The World Bank has got a bond to sell you.
The Bank has launched its first pandemic bond, raising funds to help developing countries combat infectious diseases. The sale raised $322m in two separate three-year bond issues, with the Bank also issuing $100m of swaps offering pandemic protection.
One of the bonds, priced at 6.5 per cent over six-month US Libor, will cover pandemic influenza and coronaviruses such as SARS, while the other, priced at 11.1 per cent over US Libor, will cover filoviruses such as Ebola, and several types of fever.
The bonds will pay investors a regular coupon, in exchange for which they lose some income or capital if a catastrophic infectious disease takes hold.
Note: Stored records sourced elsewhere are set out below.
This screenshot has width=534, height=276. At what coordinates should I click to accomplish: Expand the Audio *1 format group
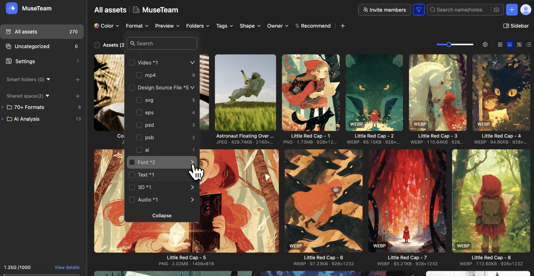click(x=192, y=200)
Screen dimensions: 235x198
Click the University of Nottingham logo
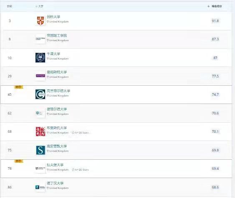[40, 187]
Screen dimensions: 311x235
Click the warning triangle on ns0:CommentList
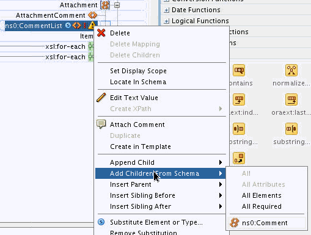click(x=92, y=26)
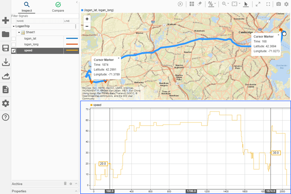Check the logan_long signal checkbox
This screenshot has width=291, height=194.
point(14,44)
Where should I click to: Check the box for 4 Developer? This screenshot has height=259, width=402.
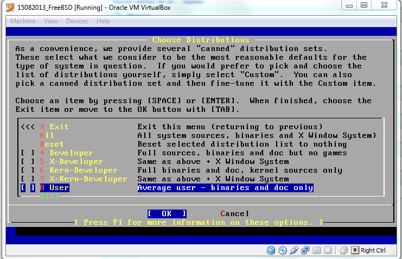(27, 153)
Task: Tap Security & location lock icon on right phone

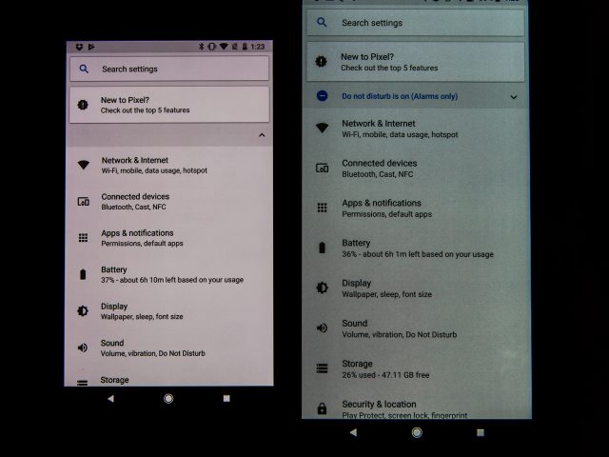Action: tap(323, 408)
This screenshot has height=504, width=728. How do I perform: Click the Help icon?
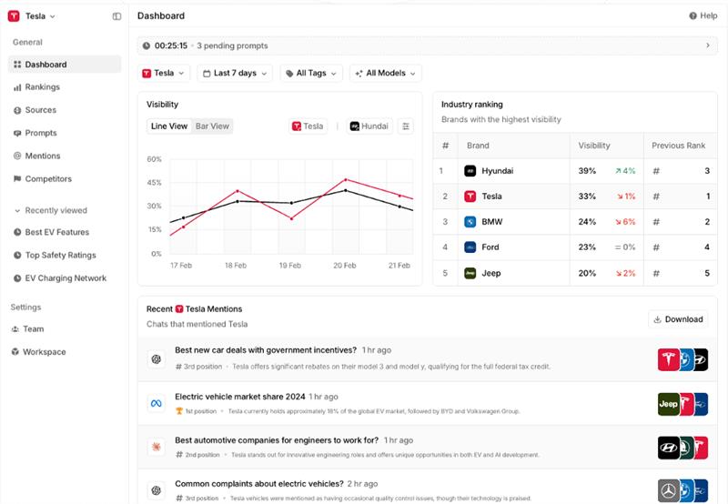pos(693,16)
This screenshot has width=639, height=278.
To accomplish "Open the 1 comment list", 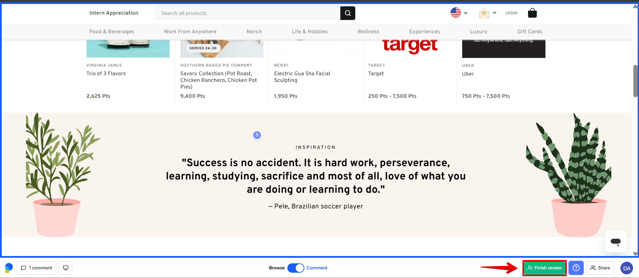I will 36,268.
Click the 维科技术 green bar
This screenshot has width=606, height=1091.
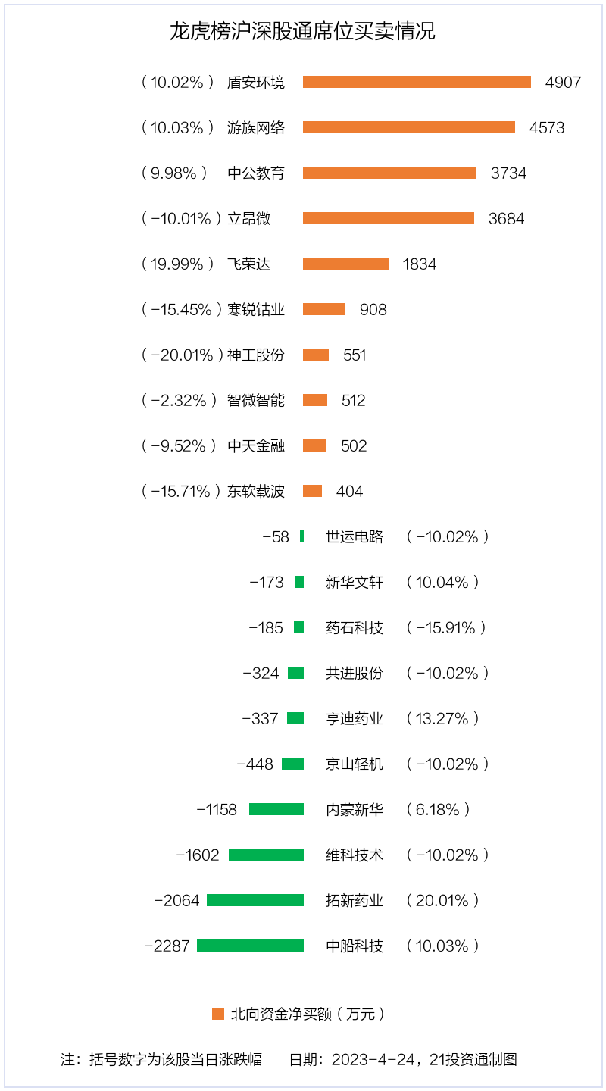[x=266, y=855]
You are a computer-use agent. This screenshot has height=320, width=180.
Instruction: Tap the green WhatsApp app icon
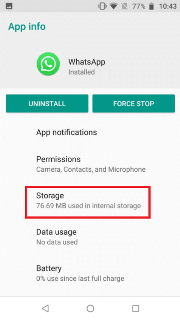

The proceeds will be channelled to developing countries facing a pandemic, and to charities and rescue organisations working in those countries, in a bid to tackle what the Bank regards as one of the greatest systemic risks facing the world.
The initiative was inspired by the 2013-4 Ebola outbreak in West Africa which killed 11,000 people, mostly in Guinea, Liberia and Sierra Leone.
International donors spent $7bn to fight the disease; if the affected countries had had access to finance in the early stages of the contagion only a tenth of those deaths would have occurred, the World Bank estimates.
The new pandemic bonds will be managed by the Bank’s Pandemic Emergency Financing Facility, which was unveiled last year.
Swiss Re acted as sole book-runner for the transaction. Swiss Re Capital Markets and Munich Re are the joint structuring agents. Munich Re and GC Securities, a division of MMC Securities LLC are co-managers.
Swiss Re Capital Markets Limited, Munich Re and GC Securities were also joint arrangers on the derivatives transactions.